I would say "nay" but I'm a stubborn kraut and no amount of family pressure would get to me if I've made up my mind based on my principles.

LoveCanal2020 said...

Much of your decision lies in what the laws are in your state/county regarding a term called "compulsive integration". In some places, if a certain percentage of your neighbors lease their land to the gas companies, then you will be FORCED into leasing your property whether you want to or not. So first you need to really get a bead on what the laws are in your areas and what your neighbors will be doing, so it doesn't interfere with whatever decision you make.

That said, the laws are also in play when damage to the environment happens on your leased property. If you don't have certain protections built into the leasing language, then you may be liable if an explosion happens and your gas well causes some kind of damage to others property, drinking water, etc. Then all that leasing money you got will be going towards lawyers and paying for damages.

Other problems with gas leases aside from the obvious environmental ones like noise, and pollution, is the fact that the landsmen that come around to lease are not the people that will be doing the actual drilling, and they will promise you the world with one hand as they slide all kinds of goodies for the drilling company into the lease with the other. Also, you will not be able to sell the property as long as there is a gas well on it. Mortgage companies will not offer loans on leased property. If your property is damaged by the well, it will be nearly impossible to sell it, and any money you get for the lease may not pay the taxes on the property for the next 20 years if you can't unload it. Just like any other business transaction, you are best off hiring a lawyer, or at least finding a leasing coalition to help you understand these and many other problems.

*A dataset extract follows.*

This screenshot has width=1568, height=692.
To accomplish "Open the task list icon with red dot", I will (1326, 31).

As far as the environmental aspects of gas drilling, they are not pretty, and more information is coming in every day from places like Dimock Pa, where people's drinking water was ruined by gas drilling. More links and information about this is available on my blog.

Just remember that the gas industry is not here to help you, they are just here to get the gas, make $$$ and get out. They have no vested interest in the area, or in the residents down the road. If YOU do, then THAT should be the primary force in whatever decision you make. Good Luck.

Anne Johnson said...

I hearby nominate LoveCanal2020 for praise and worship! Thank you, God(dess) of Love Canals, for this insightful response!

Anonymous said...

I would google around for a landowners group in an area where the property is. They probably already have free legal representation. google marcellus shale landowners group maybe.

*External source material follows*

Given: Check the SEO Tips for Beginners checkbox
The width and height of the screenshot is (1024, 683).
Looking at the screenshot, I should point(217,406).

Anyway, perhaps you and your family can do a 5 yr mineral rights lease and use that money to keep the farm in the family and your cousins would get some $ that they need.

Around me farmland is selling for about $2000 / acre but some leases are going up to $5000 / acre plus 20% royalties if they do drill. So you and your family would be better off leasing the mineral rights for the next 5 years and keeping the farm in the family than selling it right now.

sell the farm: $2000 x 75 acres=$150,000

lease your mineral rights for 5 years: $5000 x 75 acres=$375,000 and you still own the farm right?